--- START RECORDS FOR THE EXERCISE ---

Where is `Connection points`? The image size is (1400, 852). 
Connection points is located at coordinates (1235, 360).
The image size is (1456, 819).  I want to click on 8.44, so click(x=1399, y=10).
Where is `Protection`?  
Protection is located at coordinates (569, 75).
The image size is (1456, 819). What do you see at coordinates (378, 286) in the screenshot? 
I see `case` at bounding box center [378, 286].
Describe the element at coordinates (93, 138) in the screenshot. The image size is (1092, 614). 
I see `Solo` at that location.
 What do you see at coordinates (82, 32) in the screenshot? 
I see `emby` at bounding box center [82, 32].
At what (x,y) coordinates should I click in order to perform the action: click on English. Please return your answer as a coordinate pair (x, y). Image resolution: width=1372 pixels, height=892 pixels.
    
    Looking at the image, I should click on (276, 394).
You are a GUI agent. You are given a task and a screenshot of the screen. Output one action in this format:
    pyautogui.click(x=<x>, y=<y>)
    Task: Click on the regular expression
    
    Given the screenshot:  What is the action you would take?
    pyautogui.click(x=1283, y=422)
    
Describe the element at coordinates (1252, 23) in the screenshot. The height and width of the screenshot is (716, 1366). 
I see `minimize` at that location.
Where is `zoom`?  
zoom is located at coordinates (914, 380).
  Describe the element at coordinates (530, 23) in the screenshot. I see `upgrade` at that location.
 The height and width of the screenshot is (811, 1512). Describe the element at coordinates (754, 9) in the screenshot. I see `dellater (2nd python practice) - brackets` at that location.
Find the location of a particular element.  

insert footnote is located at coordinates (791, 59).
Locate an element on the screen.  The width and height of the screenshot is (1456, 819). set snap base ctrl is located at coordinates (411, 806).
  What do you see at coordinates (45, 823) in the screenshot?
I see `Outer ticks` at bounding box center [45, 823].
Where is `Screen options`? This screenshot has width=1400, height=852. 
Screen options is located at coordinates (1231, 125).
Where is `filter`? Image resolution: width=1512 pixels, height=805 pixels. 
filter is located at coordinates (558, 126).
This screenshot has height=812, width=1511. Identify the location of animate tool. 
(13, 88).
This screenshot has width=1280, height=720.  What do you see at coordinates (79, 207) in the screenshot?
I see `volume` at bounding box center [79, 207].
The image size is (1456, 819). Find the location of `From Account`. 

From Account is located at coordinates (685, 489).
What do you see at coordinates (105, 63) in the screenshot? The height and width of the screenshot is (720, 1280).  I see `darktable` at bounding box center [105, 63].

--- END RECORDS FOR THE EXERCISE ---

Show every line of the material above that contains the string "Account", copying each one in full.

The image size is (1456, 819). Find the location of `From Account`. 
From Account is located at coordinates (685, 489).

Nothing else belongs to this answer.